> **DOCUMENT EXCERPT**
* * * * *

Section: Optics, Spectroscopy, Plasma and Lasers


Title:
Photoacoustic Spectroscopy Devices for Measurements of Ammonia Absorption Coefficients with Applications in Clinical Diagnosis by Breath Analysis


Authors:
C. Achim, D. C. Dumitras, C. Matei, R. Cernat


Affiliation:
Department of Lasers, National Institute for Laser, Plasma and Radiation Physics,

P. O. Box MG-36, Bucharest, Magurele, Romania


E-mail
E-mail: cristina.achim@inflpr.ro


Keywords:
Laser photoacoustic spectroscopy, absorption coefficients of ammonia, breath analysis


Abstract:
Breath analysis provides a unique window to the blood compositions. Human alveolar breath typically contains many biomarkers. Breath analysis might offer a new approach to the diagnosis of diseases and assessment of volatile organic compounds content [1]. Laser photoacoustic spectroscopy in the mid-infrared region offers a promising new effective technique for the quantitative analysis of trace ammonia in human breath [1, 2]. This technique uses a continuous wave CO2 laser, tunable between 9.2 and 10.8 m with a high power (50 W) allowing the detection of very small gas traces. We report precise values of ammonia absorption coefficients at the CO2 laser wavelengths measured on our photoacoustic (PA) cell in extracavity configuration. Also, we propose a general scheme for detection of ammonia levels in expired human breath. One can use a more particular scheme to determine the duration of a single session for an optimal degree of dialysis at patients with end-stage renal disease. In the present work, ammonia absorption was measured at both branches of the CO2 laser lines by using a calibrated mixture of 10 ppm NH3 in N2. The PA method offers a high sensitivity at the sub-ppb level with a minimal detectable absorption of 10-8 cm-1, a cell responsivity independent of radiation wavelength and the capability to detect a large number of chemical compounds [1, 3]. References 1. Wenqing Cao and Yixiang Duan, Breath analysis: potential for clinical diagnosis and exposure assessment, Clinical Chemistry, 52, 800-811 (2006). 2. S. Cristescu, D. C. Dumitras, D. C. Dutu, Ammonia and ethane absorption measurements with a tunable CO2 laser-based photoacoustic trace gas detector, Proc. SPIE 4070, pp. 457-464 (2000) 3. D. C. Dumitras, D. C. Dutu, C. Matei, A. M. Magureanu, M. Petrus, C. Popa, Laser photoacoustic spectroscopy: principles, instrumentation, and characterization, Journal of Optoelectronics and Advanced Materials, 9, 3655-3701 (2007)

* * * * *

> **EXTRACTED RECORDS**
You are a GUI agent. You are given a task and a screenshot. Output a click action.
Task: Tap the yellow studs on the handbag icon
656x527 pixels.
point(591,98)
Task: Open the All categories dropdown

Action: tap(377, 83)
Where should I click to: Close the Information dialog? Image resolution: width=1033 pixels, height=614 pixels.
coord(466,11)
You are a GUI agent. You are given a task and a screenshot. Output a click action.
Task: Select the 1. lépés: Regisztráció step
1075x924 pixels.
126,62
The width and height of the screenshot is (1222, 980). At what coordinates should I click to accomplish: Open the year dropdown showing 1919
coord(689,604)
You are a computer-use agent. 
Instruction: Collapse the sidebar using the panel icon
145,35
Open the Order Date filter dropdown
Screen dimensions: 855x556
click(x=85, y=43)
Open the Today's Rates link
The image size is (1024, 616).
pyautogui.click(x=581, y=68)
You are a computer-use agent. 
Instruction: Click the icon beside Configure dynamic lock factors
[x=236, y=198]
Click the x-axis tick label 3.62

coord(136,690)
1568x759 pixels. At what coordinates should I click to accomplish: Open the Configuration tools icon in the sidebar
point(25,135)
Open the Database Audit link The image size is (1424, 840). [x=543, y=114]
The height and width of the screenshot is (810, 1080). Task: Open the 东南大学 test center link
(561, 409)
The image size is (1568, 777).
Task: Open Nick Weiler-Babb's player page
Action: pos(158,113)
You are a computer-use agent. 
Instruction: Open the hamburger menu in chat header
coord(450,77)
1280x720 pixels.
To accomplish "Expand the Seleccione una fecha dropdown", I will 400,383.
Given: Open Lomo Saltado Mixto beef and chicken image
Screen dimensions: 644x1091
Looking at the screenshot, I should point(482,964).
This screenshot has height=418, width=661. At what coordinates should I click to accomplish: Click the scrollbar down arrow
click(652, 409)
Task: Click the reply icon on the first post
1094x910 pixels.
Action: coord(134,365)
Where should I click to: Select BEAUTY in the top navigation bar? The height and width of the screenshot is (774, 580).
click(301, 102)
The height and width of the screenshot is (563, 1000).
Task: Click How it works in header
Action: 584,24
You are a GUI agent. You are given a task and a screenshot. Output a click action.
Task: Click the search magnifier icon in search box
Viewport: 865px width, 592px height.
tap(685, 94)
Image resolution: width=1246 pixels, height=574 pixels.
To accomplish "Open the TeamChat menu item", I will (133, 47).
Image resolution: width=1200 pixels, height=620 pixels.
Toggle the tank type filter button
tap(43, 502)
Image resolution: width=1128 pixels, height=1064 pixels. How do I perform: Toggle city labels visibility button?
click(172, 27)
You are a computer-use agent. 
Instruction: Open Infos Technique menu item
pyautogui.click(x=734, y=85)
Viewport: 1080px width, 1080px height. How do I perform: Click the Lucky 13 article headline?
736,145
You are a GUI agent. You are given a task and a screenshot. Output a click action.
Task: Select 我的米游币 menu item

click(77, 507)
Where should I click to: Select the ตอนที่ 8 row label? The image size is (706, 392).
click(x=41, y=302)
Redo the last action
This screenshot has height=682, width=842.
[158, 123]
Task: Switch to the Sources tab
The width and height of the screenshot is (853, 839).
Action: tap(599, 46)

* * * * *

In the photoacoustic spectroscopy abstract, what gas mixture was used to measure ammonia absorption at both branches of the CO2 laser lines?

> **SOLUTION**
A calibrated mixture of 10 ppm NH3 in N2.